[Start of section]

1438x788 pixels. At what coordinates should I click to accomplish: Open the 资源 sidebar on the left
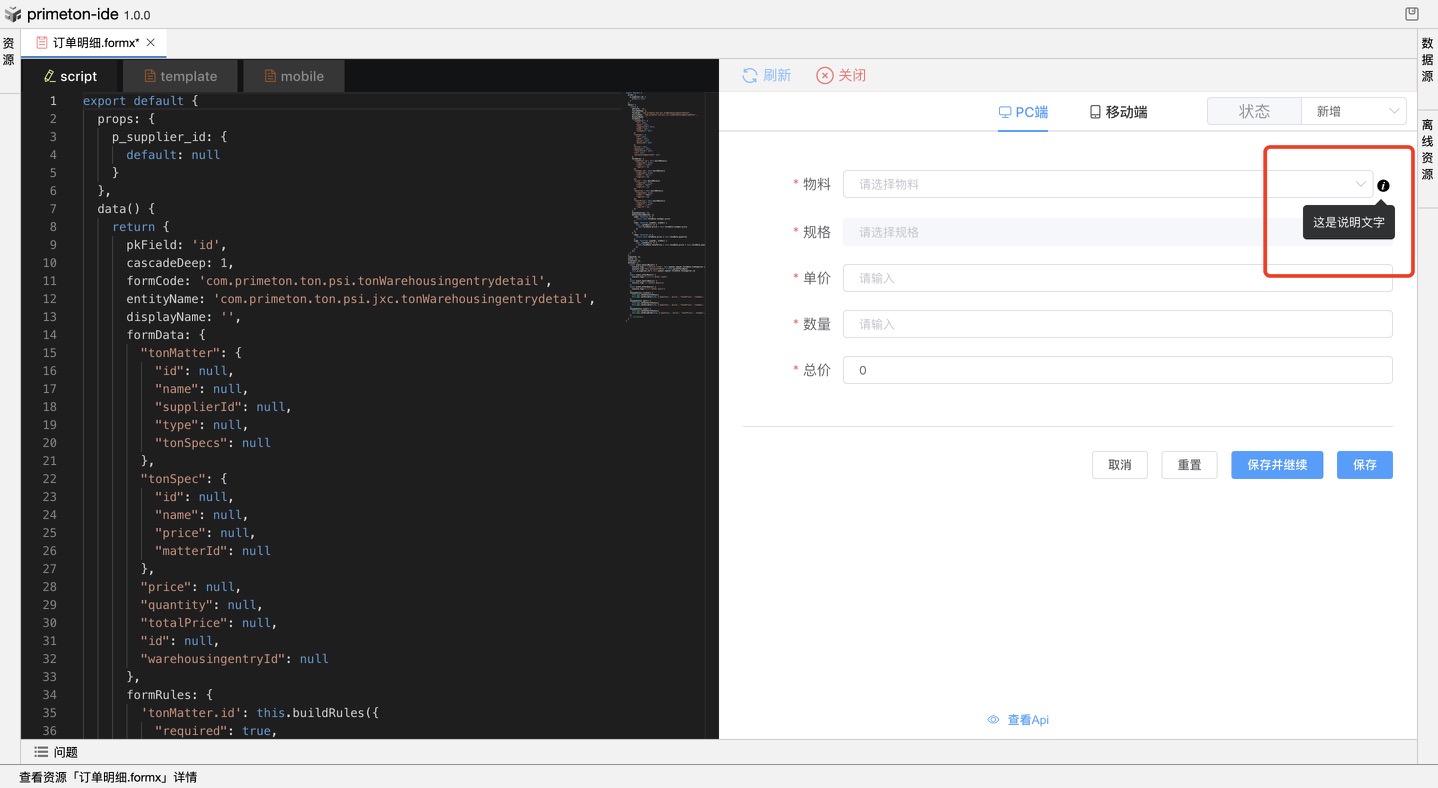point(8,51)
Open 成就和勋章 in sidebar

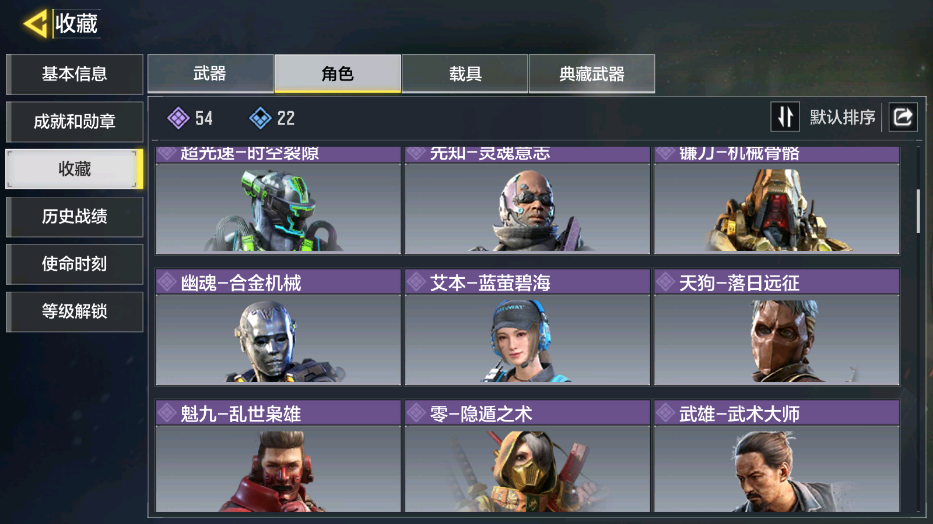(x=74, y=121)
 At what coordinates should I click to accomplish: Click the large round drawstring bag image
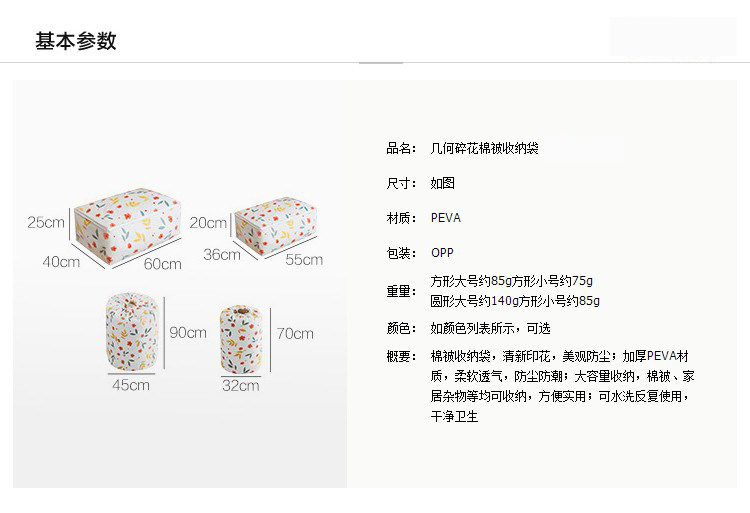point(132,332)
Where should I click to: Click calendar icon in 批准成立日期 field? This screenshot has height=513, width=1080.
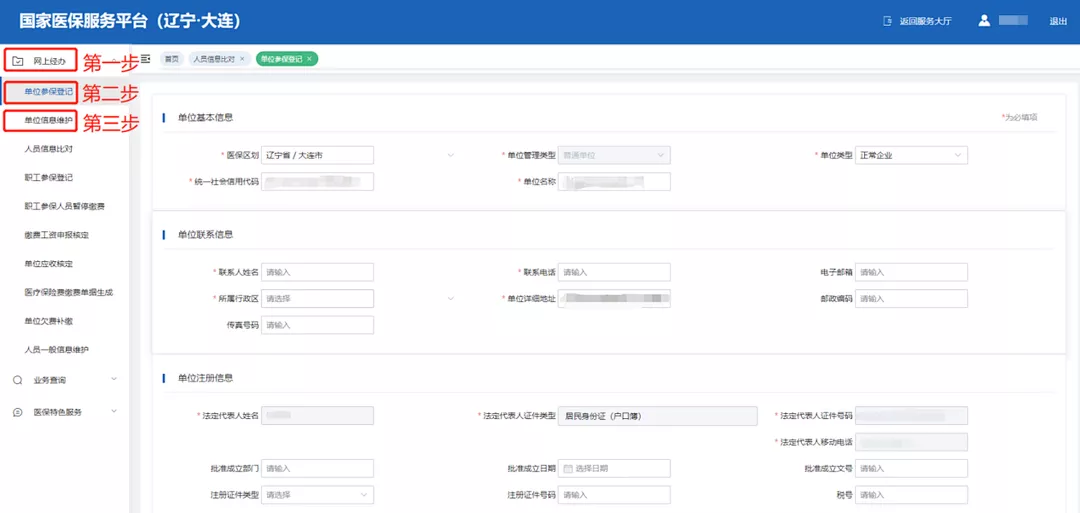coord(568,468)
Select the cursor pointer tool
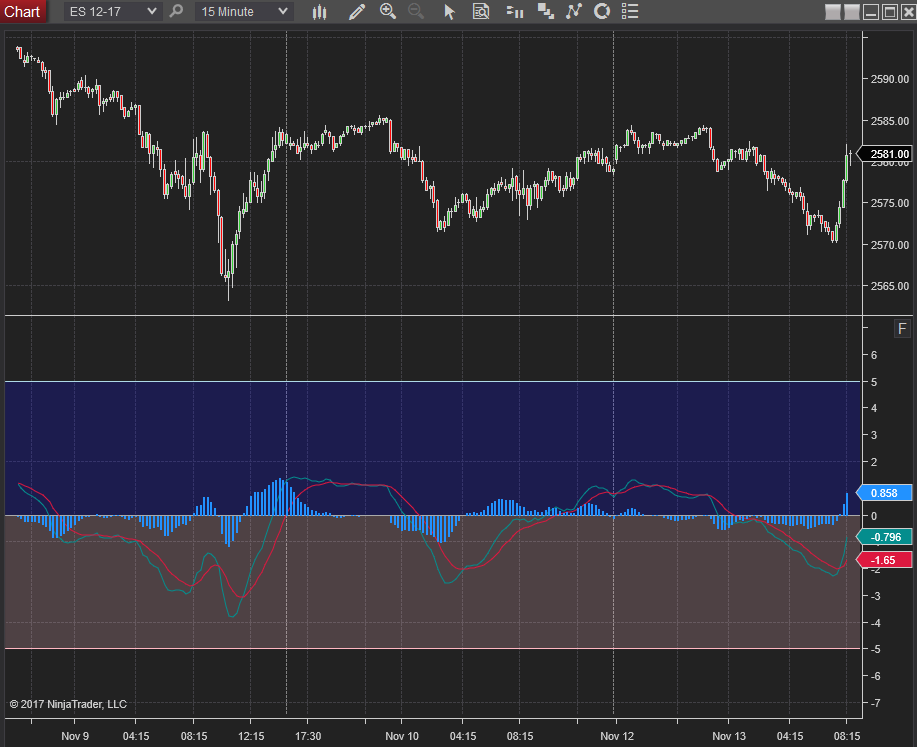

[End of section]

Everything in the entries above should be printed again exactly, apart from the pictures.

**Worked solution:**
1438x788 pixels. At what coordinates should I click to accomplish: Open the 资源 sidebar on the left
point(8,51)
Open 成就和勋章 in sidebar

(x=74, y=121)
 At what coordinates should I click to accomplish: Click the large round drawstring bag image
point(132,332)
Where should I click to: Click calendar icon in 批准成立日期 field? This screenshot has height=513, width=1080.
coord(568,468)
Select the cursor pointer tool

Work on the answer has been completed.